More glut busting

Last night we were visited my friends – both old and new – for dinner. My aim was to feed them on produce from the garden, with any additional ingredients sourced locally. It’s such an abundant time of year that this turned out to be relatively easy (until I got to wanting ice cream).

Our main course consisted of:

  • Yum!

    Yum!

    Frittata, which is a sort of vegetable quiche without the pastry. Ours contained eggs, potatoes, courgette and peppers from the garden, plus onion and tomatoes from a local organic farm.

  • Glamorgan sausages, which are a vegetarian dish made from wholemeal breadcrumbs (flour from the local water mill), cheese (Snowdonia Black Bomber – a Welsh Cheddar) and sage (out of the garden) bound together with beaten egg (home-produced) and shallow fried.
  • Cherry tomatoes (from the garden)
  • Lettuce (from the garden)
  • Boiled potatoes (from the garden)
  • Monkey bread (flour from the local water mill, herbs straight out of the garden)
  • Couscous (haven’t found a local source of this yet!) with home grown pepper, coriander, courgette and tomato

For dessert we had:

  • Strawberries (from a local organic farm) and blackberries (picked in the afternoon from a local hedgerow)
  • Meringues (home-produced egg whites, but bought sugar)
  • Whipped cream (bought)
  • Homemade chocolate ice cream (home-produced egg yolks, but all the other ingredients bought)

You may be wondering why I bother to make ice cream at home when we live near The Hive on the Quay – a great source of locally produced honey ice cream.
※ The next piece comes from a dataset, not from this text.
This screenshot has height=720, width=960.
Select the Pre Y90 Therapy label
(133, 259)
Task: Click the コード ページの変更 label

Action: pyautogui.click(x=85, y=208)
Well, the issue is that being lactose intolerant, I can’t eat it… so I make my own lactose-free ice cream and it helps to use up the egg glut when there is one (like now).

So, there you have it… a diversity of food, with very few miles on the clock… and now I have a few less courgettes to think what to do with too!

Leave a comment

9 Comments

  1. You could stop any time (but please don’t).

    Reply
  2. …courgette ice cream?

    Reply
  3. Maya Panika

     /  August 24, 2013

    If you’re lactose intolerant, I can’t recomend ice cream made from cashews highly enough. Not exactly local, of course, but incredibly delicious and good for you, and if you buy fair trade, you’re benefitting a lot of not-local people. 🙂
    We’re eating loads at the moment, with the abundant wild fruit around here – whortleberries, raspberries, brambles and strawberries from the garden, black bananas are briliant too. It’s simplicity itself to make: soak cashews in water overnight. Strain them, whizz them in a blender or processor with as much water as you need to make a thick cream – I usually add the sugar and a little vanilla at this point – then toss in the fruit, cocoa, whatever flavouring you’re using (a tablespoon or so of coconut oil added at this stage makes a richer, creamier ice cream). Then whizz again till it’s blended and creamy, and freeze. When you’re ready to serve it up, tip the frozen block of cream back into the processor and whizz till it’s creamy (but not melted!). I can’t begin to tell you how delicious it is. I’m massively addicted.

    Reply
  4. Wow! Great job keeping it local.